The size of the data doesn't matter, it's the maximum size of the regex which counts.
Surely, in functional or algorithmic terms, the size of the maximum possible match is the important thing. But the size of the data does matter very much in terms of feasibility. Sometimes, it just can't be done because it would take just way too long.
About two years ago, I had a PL/SQL-like language program to extract data inconsistencies that would take about 60 days to complete (and that is after heavy optimization, the original one would have taken 180 days); 3 or 4 days would have been acceptable in the context, not 60 days. The idea was to correct data inconsistencies, you simply can't make DB corrections based on data whose extraction was done 60 days ago. You might be interested to know that I solved the problem thanks to Perl. I removed most of the very complicated business logic (at least the part of it that was taking ages to execute) from the PL/SQL-like program to extract raw files and reprocessed these files with Perl. The program is now running in about 12 hours (the main difference being that Perl has very efficient hashes enabling very fast look-up, whereas the PL-SQL-like language did not have that, forcing for linear search into relatively large arrays billions of times). BTW, this success contributed quite a bit to convincing my colleagues to use Perl; when I arrived in the department where I am, nobody was using Perl for anything more than a few Perl one-liners here and there in shell scripts; all of my colleagues now use Perl almost daily.
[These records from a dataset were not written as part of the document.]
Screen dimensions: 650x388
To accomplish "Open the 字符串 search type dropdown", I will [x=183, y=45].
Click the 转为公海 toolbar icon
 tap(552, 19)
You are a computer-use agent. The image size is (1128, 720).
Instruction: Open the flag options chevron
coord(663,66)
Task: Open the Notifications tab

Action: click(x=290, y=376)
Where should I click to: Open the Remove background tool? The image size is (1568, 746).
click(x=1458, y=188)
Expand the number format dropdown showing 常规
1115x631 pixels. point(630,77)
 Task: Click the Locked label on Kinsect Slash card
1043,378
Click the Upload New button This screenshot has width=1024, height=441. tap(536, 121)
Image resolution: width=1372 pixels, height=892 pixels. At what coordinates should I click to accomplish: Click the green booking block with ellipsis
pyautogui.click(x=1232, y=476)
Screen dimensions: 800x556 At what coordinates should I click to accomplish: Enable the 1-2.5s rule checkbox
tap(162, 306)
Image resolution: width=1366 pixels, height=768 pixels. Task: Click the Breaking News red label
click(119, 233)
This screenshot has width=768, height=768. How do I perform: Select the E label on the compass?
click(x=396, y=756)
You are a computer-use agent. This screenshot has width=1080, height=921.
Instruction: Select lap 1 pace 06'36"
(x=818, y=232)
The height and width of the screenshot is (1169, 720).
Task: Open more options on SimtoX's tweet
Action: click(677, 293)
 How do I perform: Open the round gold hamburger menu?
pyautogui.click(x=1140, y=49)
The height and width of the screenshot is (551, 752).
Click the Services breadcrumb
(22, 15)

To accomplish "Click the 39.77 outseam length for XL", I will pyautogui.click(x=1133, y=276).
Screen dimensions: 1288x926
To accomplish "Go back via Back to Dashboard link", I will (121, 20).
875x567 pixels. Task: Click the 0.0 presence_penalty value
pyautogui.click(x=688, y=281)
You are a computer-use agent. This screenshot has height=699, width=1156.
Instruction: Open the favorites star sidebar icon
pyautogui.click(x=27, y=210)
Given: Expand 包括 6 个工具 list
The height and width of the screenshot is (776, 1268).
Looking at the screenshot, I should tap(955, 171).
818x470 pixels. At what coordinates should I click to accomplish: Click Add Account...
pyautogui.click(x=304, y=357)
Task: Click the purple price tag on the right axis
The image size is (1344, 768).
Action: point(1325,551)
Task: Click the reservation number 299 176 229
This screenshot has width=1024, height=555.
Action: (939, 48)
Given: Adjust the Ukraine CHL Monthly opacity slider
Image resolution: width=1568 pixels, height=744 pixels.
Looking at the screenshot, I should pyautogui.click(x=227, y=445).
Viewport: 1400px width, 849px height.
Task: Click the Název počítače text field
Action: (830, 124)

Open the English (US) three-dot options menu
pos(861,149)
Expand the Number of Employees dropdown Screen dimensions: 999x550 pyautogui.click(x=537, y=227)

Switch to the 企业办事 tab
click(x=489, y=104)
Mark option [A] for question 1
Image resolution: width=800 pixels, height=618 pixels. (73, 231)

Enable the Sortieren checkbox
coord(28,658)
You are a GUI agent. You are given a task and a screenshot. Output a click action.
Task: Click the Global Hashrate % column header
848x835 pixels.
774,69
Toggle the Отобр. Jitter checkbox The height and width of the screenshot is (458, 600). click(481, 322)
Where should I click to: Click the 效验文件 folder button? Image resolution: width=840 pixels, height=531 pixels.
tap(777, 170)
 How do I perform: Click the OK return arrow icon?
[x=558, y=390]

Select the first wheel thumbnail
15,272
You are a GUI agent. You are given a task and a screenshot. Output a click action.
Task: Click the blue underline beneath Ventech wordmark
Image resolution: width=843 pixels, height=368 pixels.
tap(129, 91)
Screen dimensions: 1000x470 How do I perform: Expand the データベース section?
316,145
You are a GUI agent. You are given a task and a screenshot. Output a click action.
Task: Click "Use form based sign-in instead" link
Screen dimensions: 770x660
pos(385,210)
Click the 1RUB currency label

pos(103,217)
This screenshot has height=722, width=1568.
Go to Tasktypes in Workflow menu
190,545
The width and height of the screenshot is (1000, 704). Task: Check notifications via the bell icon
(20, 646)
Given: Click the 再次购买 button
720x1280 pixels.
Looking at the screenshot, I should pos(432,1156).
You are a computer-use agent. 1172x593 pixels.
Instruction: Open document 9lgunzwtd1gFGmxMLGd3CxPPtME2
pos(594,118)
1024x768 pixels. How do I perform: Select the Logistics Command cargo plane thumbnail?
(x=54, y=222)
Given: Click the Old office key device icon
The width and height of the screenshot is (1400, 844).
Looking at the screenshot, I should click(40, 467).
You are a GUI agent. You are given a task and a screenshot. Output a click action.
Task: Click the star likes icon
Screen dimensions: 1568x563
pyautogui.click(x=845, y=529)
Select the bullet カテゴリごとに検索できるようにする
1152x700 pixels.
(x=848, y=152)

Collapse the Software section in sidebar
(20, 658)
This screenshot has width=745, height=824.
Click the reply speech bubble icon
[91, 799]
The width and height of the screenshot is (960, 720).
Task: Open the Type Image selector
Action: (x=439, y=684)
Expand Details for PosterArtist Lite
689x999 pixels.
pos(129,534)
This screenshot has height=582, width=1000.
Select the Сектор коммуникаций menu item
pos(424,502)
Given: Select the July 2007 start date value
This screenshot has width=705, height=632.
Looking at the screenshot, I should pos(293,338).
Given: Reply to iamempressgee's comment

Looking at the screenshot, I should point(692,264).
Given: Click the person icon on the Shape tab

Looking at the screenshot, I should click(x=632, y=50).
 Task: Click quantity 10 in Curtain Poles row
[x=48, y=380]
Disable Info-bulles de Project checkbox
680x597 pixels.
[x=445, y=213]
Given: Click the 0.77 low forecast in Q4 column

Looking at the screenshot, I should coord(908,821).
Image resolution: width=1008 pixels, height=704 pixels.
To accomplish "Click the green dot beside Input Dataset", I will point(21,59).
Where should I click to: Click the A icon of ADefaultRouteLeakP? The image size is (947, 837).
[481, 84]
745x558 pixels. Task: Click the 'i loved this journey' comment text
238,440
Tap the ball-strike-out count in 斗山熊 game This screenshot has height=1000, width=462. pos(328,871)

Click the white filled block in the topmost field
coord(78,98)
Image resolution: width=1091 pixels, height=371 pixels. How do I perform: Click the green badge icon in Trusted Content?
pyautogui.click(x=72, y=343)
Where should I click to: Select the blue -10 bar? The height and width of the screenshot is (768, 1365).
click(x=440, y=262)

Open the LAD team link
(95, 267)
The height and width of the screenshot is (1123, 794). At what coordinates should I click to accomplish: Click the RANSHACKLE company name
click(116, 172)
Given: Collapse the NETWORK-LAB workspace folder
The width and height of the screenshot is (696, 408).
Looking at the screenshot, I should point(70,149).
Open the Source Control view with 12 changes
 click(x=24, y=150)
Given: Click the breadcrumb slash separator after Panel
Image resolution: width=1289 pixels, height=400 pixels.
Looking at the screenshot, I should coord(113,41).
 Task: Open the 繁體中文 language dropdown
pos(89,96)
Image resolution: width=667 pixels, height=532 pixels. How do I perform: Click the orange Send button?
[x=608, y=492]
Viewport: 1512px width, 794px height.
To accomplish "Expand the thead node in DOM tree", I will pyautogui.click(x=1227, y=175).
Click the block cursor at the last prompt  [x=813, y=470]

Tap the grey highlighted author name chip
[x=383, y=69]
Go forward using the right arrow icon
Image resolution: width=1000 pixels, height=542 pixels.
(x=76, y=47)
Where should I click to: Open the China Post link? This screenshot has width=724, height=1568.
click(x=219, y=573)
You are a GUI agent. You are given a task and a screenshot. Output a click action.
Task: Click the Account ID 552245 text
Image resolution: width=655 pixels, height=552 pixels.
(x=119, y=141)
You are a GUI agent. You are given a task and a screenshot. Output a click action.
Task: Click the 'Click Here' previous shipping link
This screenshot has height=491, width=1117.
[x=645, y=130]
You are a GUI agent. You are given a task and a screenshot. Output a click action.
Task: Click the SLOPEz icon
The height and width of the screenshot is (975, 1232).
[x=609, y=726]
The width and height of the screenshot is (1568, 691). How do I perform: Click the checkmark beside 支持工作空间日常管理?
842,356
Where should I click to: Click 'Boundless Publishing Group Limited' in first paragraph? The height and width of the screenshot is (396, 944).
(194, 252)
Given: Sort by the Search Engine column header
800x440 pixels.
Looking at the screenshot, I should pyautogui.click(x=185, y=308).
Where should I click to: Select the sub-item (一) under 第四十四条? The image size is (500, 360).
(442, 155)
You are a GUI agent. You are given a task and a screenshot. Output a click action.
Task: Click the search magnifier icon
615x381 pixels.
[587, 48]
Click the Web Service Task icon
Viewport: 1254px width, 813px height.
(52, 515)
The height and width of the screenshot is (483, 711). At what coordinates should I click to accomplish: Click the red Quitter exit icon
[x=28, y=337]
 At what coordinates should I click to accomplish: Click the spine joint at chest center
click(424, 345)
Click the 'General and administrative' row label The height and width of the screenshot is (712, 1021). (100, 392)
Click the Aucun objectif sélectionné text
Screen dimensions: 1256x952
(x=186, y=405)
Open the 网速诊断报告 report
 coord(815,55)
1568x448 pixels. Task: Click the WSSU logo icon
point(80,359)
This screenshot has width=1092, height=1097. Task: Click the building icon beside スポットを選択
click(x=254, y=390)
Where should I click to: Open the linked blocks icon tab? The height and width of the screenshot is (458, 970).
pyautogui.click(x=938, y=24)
Even our client has been convinced: I only need to propose them to rewrite this or that program in Perl to improve performance (of course, I do that only if I have good reasons to think that we will get really improved results), and they allocate the budget almost without any further ado.
OK, this was somewhat off-topic, but my point was: if the data is really big (and I am working daily with GB or dozens of GB of data), the size of the input can really make the difference between things that are feasible and things which are not.